I’m a little late to the blogging party on this one, but it was worth the wait.
Bigger than a Breadbox by Laurel Snyder. Our heroine Rebecca is about 14, I think, when her parents’ marriage starts really falling apart. Her father, an unemployed taxi driver and former teacher, has been absorbed in apathy, spending his time on the couch. Her mother, a hospital nurse, loses it in the middle of the week. She packs Rebecca and her little brother Lew, aged two, into the car and drives them from Baltimore to Atlanta to Gran’s house. She tells Rebecca that it’s just a temporary measure until she and Rebecca’s father get things sorted out, but she’s found a job and enrolled Rebecca in school. Rebecca, quite naturally, loves both her parents and would really like them to get back together again. She’s deeply betrayed both by the split and by her mother’s deciding to start a new life for all of them without so much as telling anyone ahead of time. She misses Baltimore and its seagulls as much as she misses her father and her best friend. While not speaking to her mother, she makes her way up to her grandmother’s attic, and it’s there that she finds, among a collection of old breadboxes, one that grants wishes. It takes a little bit to figure this out, of course, and to figure out the rules: she must wish for a tangible object that will fit in the breadbox. First it gives her an old Agatha Christie novel when she wishes for a book, which turns out to be perfect for taking her mind off the situation. But when she starts school and super-popular Hannah is assigned to show her around, it is perfect for giving her the cash and small gifts that will help her become the popular girl she never was at her old school. What Rebecca doesn’t realize at first is that even magic isn’t free. It takes her a while to realize the full truth about the breadbox magic, and even longer to figure out how to make things right again.
All of the major characters in this book come across as fully developed people, including Gran, both of Rebecca’s parents, Rebecca herself, and even two-year-old Lew. I don’t often seek out Issue Books to read, but here, the magic and the Issue blended perfectly together. The story might be more about divorce than it is about magic, but the magic is essential to Rebecca’s journey, not just beautiful icing on a bitter cake. And even if the breadbox isn’t the magic cure for her parents that Rebecca wants it to be, the place she comes to at the end is still a better one than the beginning. The result is a story with depth and charm that I had a very hard time putting down.

.....

Retype the part of the book review starting at "All of the major" and ending at "time putting down.". Nothing in the listing is needed.

.....

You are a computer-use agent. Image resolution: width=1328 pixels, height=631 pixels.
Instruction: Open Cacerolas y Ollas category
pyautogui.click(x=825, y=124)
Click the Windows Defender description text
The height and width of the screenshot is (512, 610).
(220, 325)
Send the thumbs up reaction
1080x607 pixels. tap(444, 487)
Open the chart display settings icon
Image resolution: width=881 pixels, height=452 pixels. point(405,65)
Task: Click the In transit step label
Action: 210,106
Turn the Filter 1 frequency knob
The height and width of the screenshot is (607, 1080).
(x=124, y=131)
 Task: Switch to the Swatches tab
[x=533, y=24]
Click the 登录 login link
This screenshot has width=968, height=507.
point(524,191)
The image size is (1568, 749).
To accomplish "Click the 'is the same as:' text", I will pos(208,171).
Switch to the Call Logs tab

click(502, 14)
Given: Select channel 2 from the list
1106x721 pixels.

.....

RESULT:
All of the major characters in this book come across as fully developed people, including Gran, both of Rebecca’s parents, Rebecca herself, and even two-year-old Lew. I don’t often seek out Issue Books to read, but here, the magic and the Issue blended perfectly together. The story might be more about divorce than it is about magic, but the magic is essential to Rebecca’s journey, not just beautiful icing on a bitter cake. And even if the breadbox isn’t the magic cure for her parents that Rebecca wants it to be, the place she comes to at the end is still a better one than the beginning. The result is a story with depth and charm that I had a very hard time putting down.